There is nothing that prevents other CA to use it, besides Let's Encrypt, and indeed there are other CAs existing using it, and others adding it to their existing API.
The key associated to a certificate should never travel. The CA shouldn't know it. As such, there are no operations in ACME that would allow a CA to send the key, besides the certificate, and that is a good thing.
Retrieving a certificate is a core operation, see "7.4.2. Downloading the Certificate". It could happen separately/outside of a previous certificate request.
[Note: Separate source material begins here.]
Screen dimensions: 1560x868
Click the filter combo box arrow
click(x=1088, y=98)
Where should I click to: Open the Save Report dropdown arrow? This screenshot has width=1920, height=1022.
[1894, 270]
The problem being then: how does the client know which URL to use to download a specific certificate (an information that it receives when doing the normal authorization/validation steps)?
There are other protocols to manage communication of cryptographic materials such as X509 certificates.
Still in ACME, you might be interested in RFC 8739 "Support for Short-Term, Automatically Renewed (STAR) Certificates in the Automated Certificate Management Environment (ACME)" which allows the CA to pre-generate certificates.
And the related RFC 9115 "An Automatic Certificate Management Environment (ACME) Profile for Generating Delegated Certificates",
Outside of ACME, but very similar, you have RFC 8894 "Simple Certificate Enrolment Protocol" (but still no transmission of private key).
But you are not clearly describing the problem you have around "redistribute existing SSL(sic) certificates and associated private keys". What else do you really need besides an URL that gives back that data if it is that you want to send back to client (but again: making the private key travel is, in general, a bad idea)? Is authenticating the client the problem? Discoverability of the URL to use to download a specific certificate/key?